Electrospray processes have been observed for solutions with positive and
negative needle potentials which result in positive and negative net
charge on droplets, respectively. The charged droplets from the
electrospray process evaporate and ultimately eject ions into the gas
phase from the solution.(2)
The electrospray process, in its simplest geometric form, is represented by
the "classic cone-jet" represented in FIGS. 1 and 2. We define a classic
cone-jet as one in which no appreciable discharge or gas breakdown occurs
in the gases surrounding the electrospray cone-jet. FIG. 1 shows the
electrospray process presented as an integral part of an electrical
circuit. In the bulk solution, current flows via migration of anions and
cations. On the surface of the cone-jet and droplets, current flows via
motion of the liquid carrying a net charge. In the other regions of the
circuit, electrons move through conductors. Electron transfer reactions
occur at the interfaces between the solution and the conductors to
maintain charge balance in the circuit [denoted in FIG. 1 as needle
electrode and collection electrode]. In the ionization region some of the
charge is carried by motion of gas-phase ions produced by electrospray
ionization. When operating electrospray with a positive needle potential,
an oxidation reaction occurs at the needle electrode and a reduction
reaction occurs at the collection electrode. When operating electrospray
with a negative needle potential, a reduction reaction occurs at the
needle electrode and oxidation occurs at the collection electrode. It
should be noted that in the case of conductive needles, the needle itself
serves as the needle electrode. In FIGS. 1 and 2 the solution electrode is
shown to be discrete from the needle in order to better illustrate the
location of the redox reactions and the motion of the ions in solution
relative to the electrode. These Figures would be representative of
operation with insulated needles.
FIG. 2 shows a schematic diagram of an expanded view of an electrospray
cone-jet operating in the positive mode. The arrows indicate the general
direction of electrophoretic migration of anions [A-] and cations [C+] in
a solution. In this particular case the anions are migrating in the
direction of the needle electrode [anodes]. The shaded area of the
cone-jet represents the gas-liquid interface where a net positive charge
resides due to the depletion of anions or enrichment of cations at the
surface of the liquid. The liquid is accelerated in the cone region by a
high electrical field at the surface until liquid motion overcomes surface
tension. At this point a liquid jet emerges from the apex of the cone with
a net positive charge from excess cations on the surface.

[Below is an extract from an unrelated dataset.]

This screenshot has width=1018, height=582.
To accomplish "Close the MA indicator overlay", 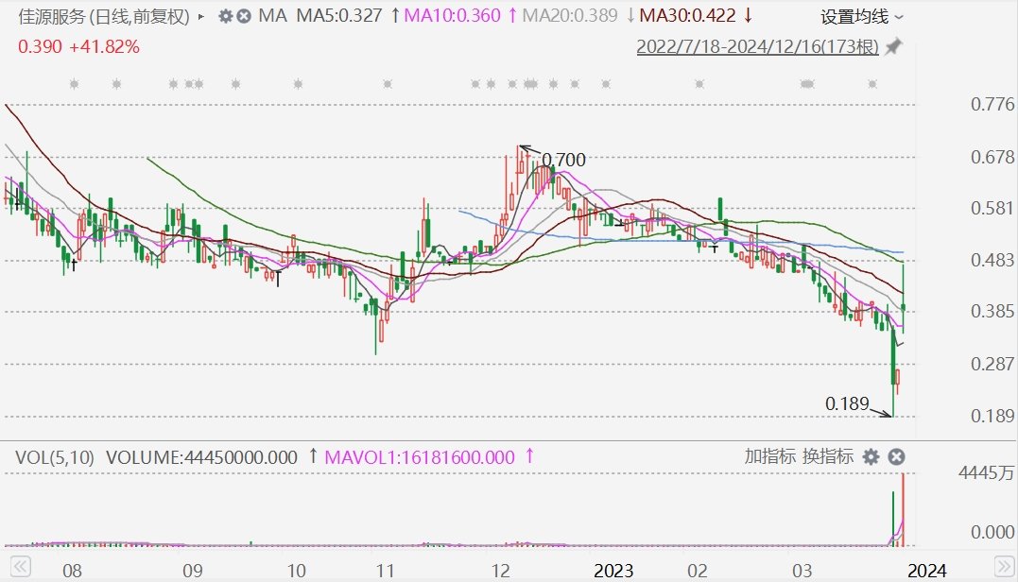I will (x=244, y=16).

FIG. 3 shows a current-voltage plot for electrospray of methanol indicating
the boundaries of stable cone-jet operation. Most solvents sprayed with
electrospray exhibit a qualitatively similar behavior to methanol where
the stable cone-jet is bracketed by a lower voltage limit represented by
an onset voltage [V.sub.onset ] and an upper voltage limit
[V.sub.breakdown ] represented by a discharge voltage. The specific values
for V.sub.onset are a function of the solution, flow, and system geometry.

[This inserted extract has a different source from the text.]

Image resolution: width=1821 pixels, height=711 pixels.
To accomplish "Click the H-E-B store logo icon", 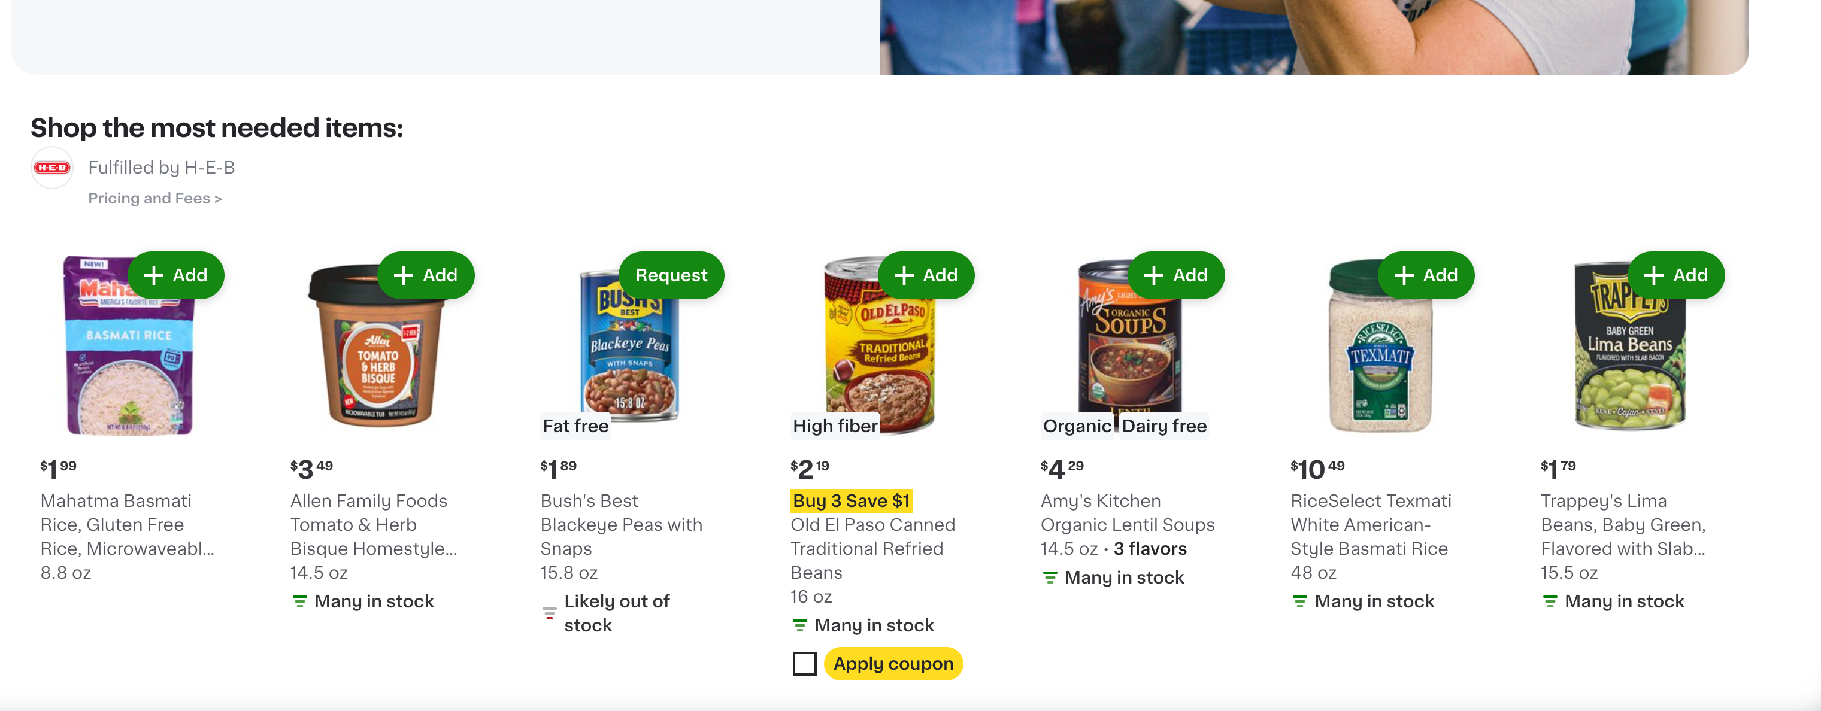I will click(51, 168).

While the specific values for V.sub.breakdown are a function of pressure,
surrounding gas composition, and system geometry.
The amount of current collected at the collection electrode in this classic
mode of electrospray is highly dependent upon the nature of the solution
being sprayed. The deformation of the liquid resulting in the cone-jet
geometry is a balance between the forces holding the liquid onto the end
of the needle [intermolecular forces of the solution] and the forces
driving the ions on the surface of the liquid toward the collection
electrode [motion of ions in field gradients]. The net charge in
electrospray is due to the migration of ions [cations and anions] through
the solution relative to the rate of removal of liquid from the tip of the
needle. Both processes are governed by the properties of the liquid.
Some recent experiments by Tang and Gomez (3,4) show that a stable cone-jet
is also observed in the presence of a corona discharge. This new regime of
stable operation of electrospray cone-jets occurs at lower voltages and
higher observed current than classic cone-jet mode and was denoted the
corona-assisted mode of electrospray. These experiments suggest that an
external source of ions, as they observed from their experimental system
under conditions of spontaneous corona discharge, may lead to sensitivity
enhancements in electrospray. They attributed their results to increased
charging of droplets by (CO.sub.2)H.sup.+, (CO.sub.2).sub.2.sup.+, and
(CO.sub.2).sub.2 H.sup.+, observed with mass spectrometry. They suggest
that the higher current they observed was a consequence of the collection
of these gas-phase ions onto the liquid and droplet surfaces.
The present invention is also a method and an apparatus for generating
external gas-phase ions for interacting with electrospray processes in
order to enhance charging of the droplets.
References
1. Grace, J. M. and Marijnissen, J. C. M. J. Aerosol Sci. (1994) Vol. 25,
No. 6, pp. 1005-1019, A Review of Liguid Atomization by Electrical Means.
2. Kebarle, P and Tang, L. Anal. Chem. (1993), Vol. 65, No. 22. From Ions
in Solution to Ions in the Gas Phase.
3. Tang, K. and Gomez, A. J. Aerosol Sci. (1994) Vol. 25, No. 6, pp.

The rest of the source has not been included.